Our study has certain limitations that should be considered when evaluating the significance of the results. For instance, its inclusive approach may have led to variation in the overall quality of the included studies, at least when assessed using the quality assessment tools available. This variation can be viewed as a limitation of the systematic review. Another limitation is the heterogeneity of the studies, which, as mentioned earlier, prevented us from pooling the results for meta-analysis. Consequently, the outcomes were categorized as significant or not significant rather than presented with actual means with CIs, odds ratios, or similar metrics, leading to a more simplified interpretation of the findings.

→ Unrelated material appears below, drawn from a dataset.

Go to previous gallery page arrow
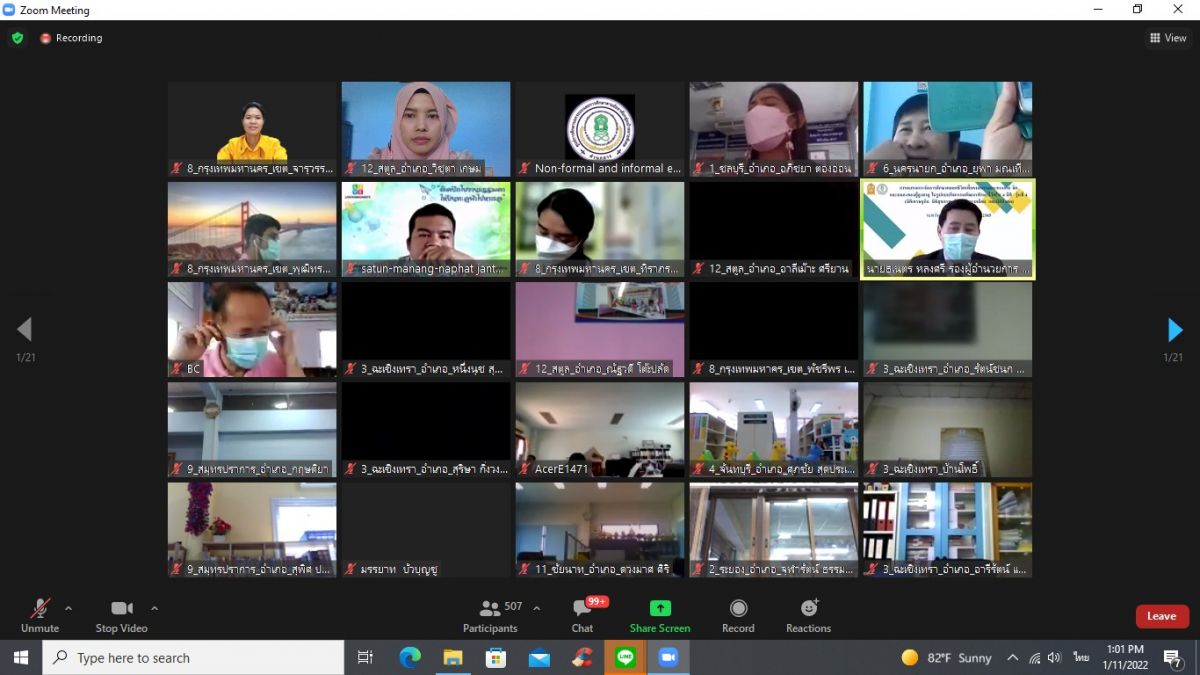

In the future, it would be essential for occupational health care researchers to reach consensus on key outcome measures. This would ensure comparable results, thereby providing reliable information for health care professionals. Occupational health care should pay special attention to the possibilities in mental health. Another aspect to consider is whether the focus should be solely on improving difficult outcomes or whether it would be more beneficial to invest in empowering patients and enhancing patient satisfaction, as well as health care professionals’ satisfaction and the usability of the intervention.

Conclusion

The potential positive impact of digital interventions on mental health, especially online training, should be leveraged by health care professionals and providers in the future. Their potential to support the management of cardiovascular disease and diabetes, and to promote a healthy lifestyle is also noteworthy. Online training is well suited to addressing mental health issues such as burnout and depression in workplace settings, and although they require an initial investment, such interventions are subsequently quite scalable in office environments for instance, where they can have a substantial impact. This offers an excellent opportunity to address one of the key targets of combating the global mental health problem.

Potential Competing Interests

Dr Matintupa received grants from Finska Läkaresällskapet for her doctoral studies, which was used for the work on this manuscript and received grants from Waldemar von Frenckells stiftelse and Svenska Österbottniska Samfundet. The other authors declare no conflicts of interest.